Romain Laurent. French Photographer

http://www.romain-laurent.com/

Romain Laurent is a photographer and director based in New York City. From fresh, energetic portraits to high-concept ideas, Romain does it all.  He was born and raised in the French Alps, where he nutured a love of extreme skiing, and studied product design at the Ensaama National School of Applied Arts and photography at Gobelins in Paris.





Romain's Gif series of One Loop a week caught my eye with the simplicity and effectiveness of each piece. I like the isolation of motion, this is something that's very common is very visual aesthetic hand drawn animation, it makes the movement the focal point, and also makes less to draw in animation. It's weird to see it in photography because you don't expect everything else to be so unnaturally still. I think there's a beauty in these Gif's, they are very cleanly made, I think the ball spins a bit too fast in the last one, and in the flying arms it's a little jerky, when the hand flicks back up. But that's me being very nit picky. I kind of like how, they haven't been made to tell a story or a narrative of any kind, but to me they come across like they were just made to show off. I quite like that a little bit though. (if you look at the full series there's quite a few of dance movements, skateboarders doing tricks etc.)





I decided to look more into his work after stumbling across his Gif's, (quite literally on stumbleupon.com) and discovered he's also a director, of shorts.
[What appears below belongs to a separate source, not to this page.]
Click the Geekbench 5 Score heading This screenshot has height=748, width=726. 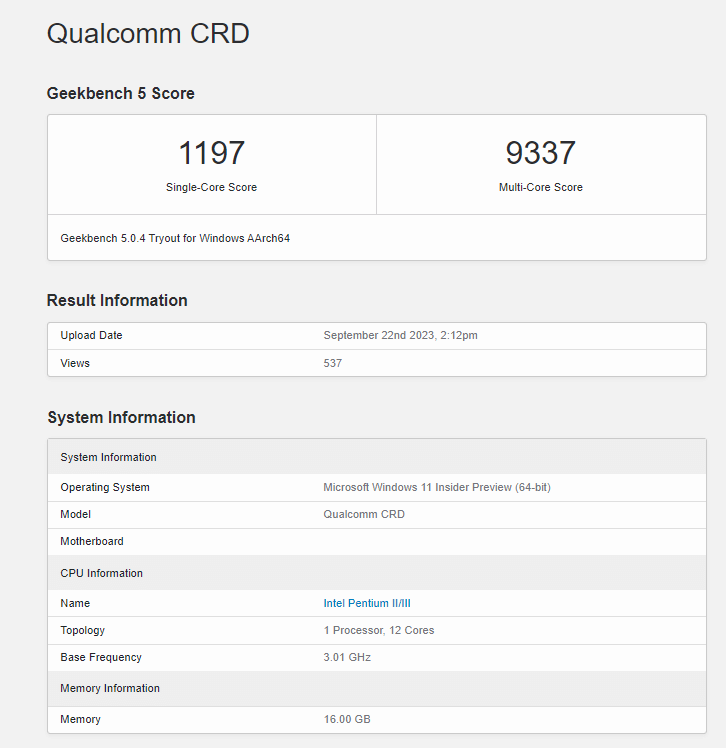(x=120, y=93)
Here's the first one I watched for a music video, I'm not sure I was a big fan of the song but I really like how the camera constantly spins around, and there's so much movement across the screen, again to be a bit nit picky it can be a bit shaky but it is really hypnotic. I think the shakiness is only emphasised when the sounds off (I might of just turned it off). It really reminded me of what Yoni wanted to achieve last year.
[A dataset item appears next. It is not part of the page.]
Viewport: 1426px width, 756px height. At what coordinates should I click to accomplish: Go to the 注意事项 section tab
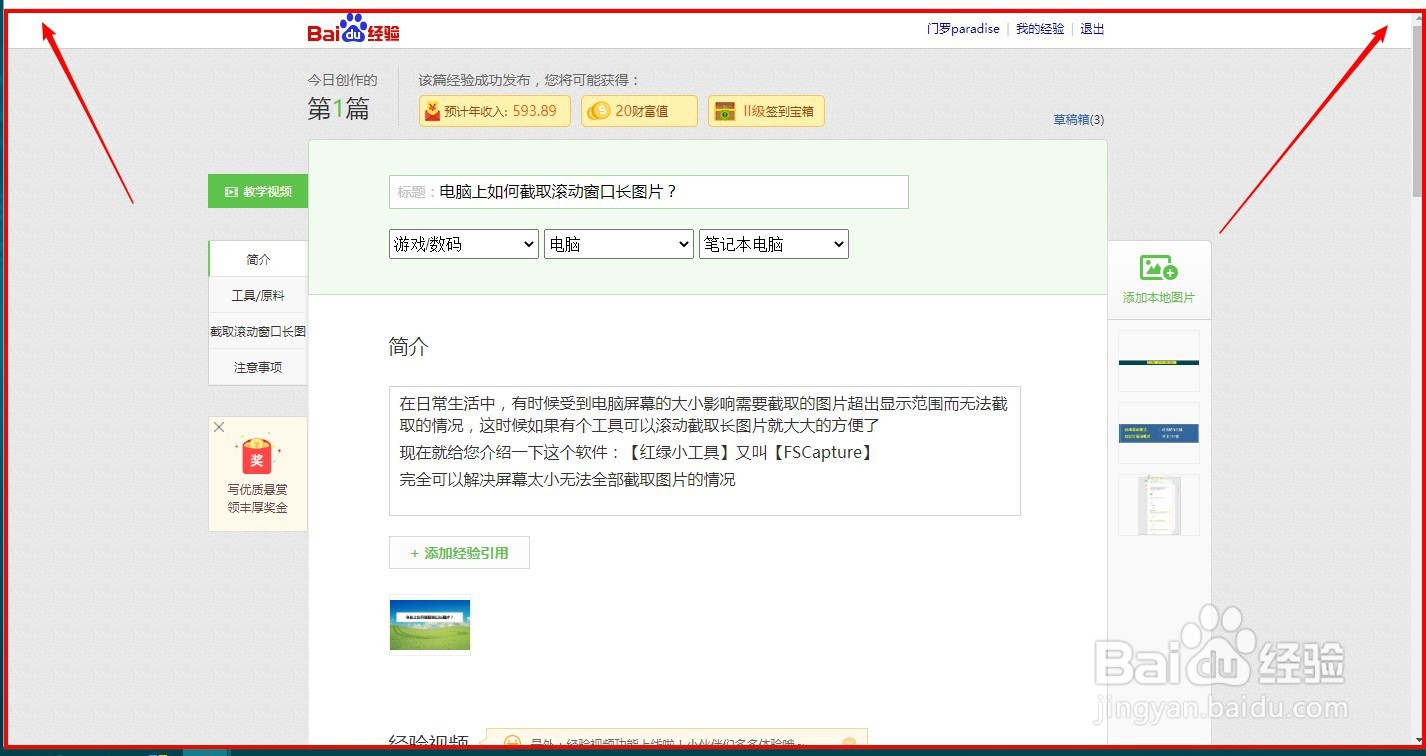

I much preferred this video. I love how simple the idea is of the man changing clothes, but then the clothes stay in position whilst he walks away, I thought it just oozed coolness. I also really like the lighting and colour palette. I think these are things that as animation students we tend to glaze past quite quickly but in film you get time to emphasise that because the actors do most of the motion for you.  I think we need more coolness in animation, maybe we need to focus more on these types of things to get it.